The Prusa profiles stop at 0.15mm layer height for the 0.25mm nozzle, so using a 0.25mm default extrusion width is fine. General guidelines are to use layer heights up to 80% of your nozzle size and extrusion widths up to 120% of your nozzle width.
- With a 0.4mm nozzle, this gives you 0.48/0.32 or a 1.5 width-to-height ratio.

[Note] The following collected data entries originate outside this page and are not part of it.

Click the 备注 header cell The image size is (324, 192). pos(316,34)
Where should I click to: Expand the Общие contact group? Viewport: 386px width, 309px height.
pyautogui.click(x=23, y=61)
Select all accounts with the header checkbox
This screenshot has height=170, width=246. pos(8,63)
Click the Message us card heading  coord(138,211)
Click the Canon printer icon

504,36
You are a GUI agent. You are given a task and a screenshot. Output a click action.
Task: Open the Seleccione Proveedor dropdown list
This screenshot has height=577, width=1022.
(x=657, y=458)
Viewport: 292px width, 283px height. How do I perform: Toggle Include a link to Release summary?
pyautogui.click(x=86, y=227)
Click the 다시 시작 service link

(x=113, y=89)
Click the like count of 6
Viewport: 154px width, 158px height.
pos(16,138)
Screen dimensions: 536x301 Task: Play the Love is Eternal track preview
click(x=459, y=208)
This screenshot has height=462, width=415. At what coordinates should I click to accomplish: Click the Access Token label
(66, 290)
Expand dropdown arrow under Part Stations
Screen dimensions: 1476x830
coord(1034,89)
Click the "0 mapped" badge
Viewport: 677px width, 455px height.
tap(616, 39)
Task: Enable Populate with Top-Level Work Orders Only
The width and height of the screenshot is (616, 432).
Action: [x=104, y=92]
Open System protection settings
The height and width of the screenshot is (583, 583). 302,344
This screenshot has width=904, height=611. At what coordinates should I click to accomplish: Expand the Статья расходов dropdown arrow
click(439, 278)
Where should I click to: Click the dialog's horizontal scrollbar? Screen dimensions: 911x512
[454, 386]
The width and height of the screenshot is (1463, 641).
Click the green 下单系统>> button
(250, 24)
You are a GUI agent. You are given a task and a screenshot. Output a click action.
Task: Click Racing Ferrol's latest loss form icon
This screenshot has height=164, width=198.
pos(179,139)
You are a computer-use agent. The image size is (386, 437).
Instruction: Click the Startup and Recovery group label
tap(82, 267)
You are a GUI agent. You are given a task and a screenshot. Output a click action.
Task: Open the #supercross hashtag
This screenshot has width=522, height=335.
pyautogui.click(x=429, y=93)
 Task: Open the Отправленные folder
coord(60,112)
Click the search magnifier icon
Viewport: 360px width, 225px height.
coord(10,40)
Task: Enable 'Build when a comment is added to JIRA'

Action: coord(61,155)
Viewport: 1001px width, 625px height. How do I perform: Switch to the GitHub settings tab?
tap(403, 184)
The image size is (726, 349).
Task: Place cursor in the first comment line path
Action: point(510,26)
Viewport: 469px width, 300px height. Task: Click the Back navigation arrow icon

- With a 0.25mm nozzle, using a 0.25mm extrusion width with 0.15mm layer height (0.25/0.15) maintains a 1.67 width-to-height ratio, so you're still much wider than tall, which should maintain the desired oval/stadium extrusion cross-section necessary for good inter-layer adhesion. At a 0.2mm layer height, you're down to 1.25
I assume Prusa went with a low width in consideration of the fact that most people are after maximum detail with such nozzles. They appear to have limited presets to 0.15mm layer height accordingly. If you use wider extrusions with a 0.25mm nozzle, there's less of an improvement over a 0.4mm nozzle. You can get a 0.3 or 0.35mm nozzle if you really want to get into the weeds.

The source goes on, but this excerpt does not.